I think the key difference is more historical

GM was convicted for restraint of trade for buying streetcar lines in order to shut them down.

Over a half century of public policy and public subsidies has supported sprawl and suburban/exurban expansion. Roads and highways, federal and state money for new schools, post-WW II VA loans could only be used for new housing and not on existing homes in established neighborhoods, etc.

Suburbia is *NOT* the result of "natural" economic forces, but of a lifetime of public policy support and subsidies.

Best Hopes for Redirected Public Policy Support and Subsidies,

Alan

If I remember right don't Chevron own some battery technology that they refuse to let anyone use for cars?

If I remember right don't Chevron own some battery technology that they refuse to let anyone use for cars?

Either way, that kind of action is small potatoes compared to the effect of the systematic, ongoing, substantial subsidy for sprawl development.

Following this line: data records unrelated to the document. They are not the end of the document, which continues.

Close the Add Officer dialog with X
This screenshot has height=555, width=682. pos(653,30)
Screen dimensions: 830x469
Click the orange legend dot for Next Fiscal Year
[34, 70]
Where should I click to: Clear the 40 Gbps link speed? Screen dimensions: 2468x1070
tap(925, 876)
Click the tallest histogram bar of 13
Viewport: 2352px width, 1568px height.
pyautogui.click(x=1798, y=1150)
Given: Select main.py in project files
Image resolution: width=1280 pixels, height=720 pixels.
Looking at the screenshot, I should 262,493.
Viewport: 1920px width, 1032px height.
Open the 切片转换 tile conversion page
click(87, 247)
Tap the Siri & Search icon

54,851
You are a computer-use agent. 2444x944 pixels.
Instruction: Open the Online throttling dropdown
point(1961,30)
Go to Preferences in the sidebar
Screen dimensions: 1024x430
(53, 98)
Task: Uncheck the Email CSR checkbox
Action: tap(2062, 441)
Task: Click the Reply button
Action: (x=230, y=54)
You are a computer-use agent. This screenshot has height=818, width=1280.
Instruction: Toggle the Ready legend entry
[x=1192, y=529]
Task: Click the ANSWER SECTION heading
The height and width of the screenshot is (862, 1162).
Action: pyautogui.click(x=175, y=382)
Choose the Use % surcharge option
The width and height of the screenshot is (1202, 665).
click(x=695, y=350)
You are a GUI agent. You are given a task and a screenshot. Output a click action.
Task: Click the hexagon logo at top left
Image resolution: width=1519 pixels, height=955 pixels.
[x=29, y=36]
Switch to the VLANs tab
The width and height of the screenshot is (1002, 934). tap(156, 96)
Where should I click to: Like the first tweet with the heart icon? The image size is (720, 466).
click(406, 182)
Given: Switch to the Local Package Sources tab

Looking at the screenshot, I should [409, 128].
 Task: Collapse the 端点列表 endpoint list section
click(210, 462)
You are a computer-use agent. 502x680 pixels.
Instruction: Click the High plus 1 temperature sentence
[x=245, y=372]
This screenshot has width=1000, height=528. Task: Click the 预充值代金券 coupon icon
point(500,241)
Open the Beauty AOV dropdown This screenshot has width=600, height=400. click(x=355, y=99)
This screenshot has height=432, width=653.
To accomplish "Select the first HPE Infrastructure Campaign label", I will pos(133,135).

In the film "Who Killed the Electric Car" they explained how the nice elderly couple who invented the great battery idea for GM was sold by GM to Chevron after they killed the EV1 in California.

Google "cobasys patent".

Cobasys has succesfully sued the major battery-makers of the world. Chevron-Texaco owns half of Cobasys, Energy Conversion Devices owns the other half. They have a very basic patent on NiMH-tech that expires in five years or so. Settlements with major battery-makers expires before that I think.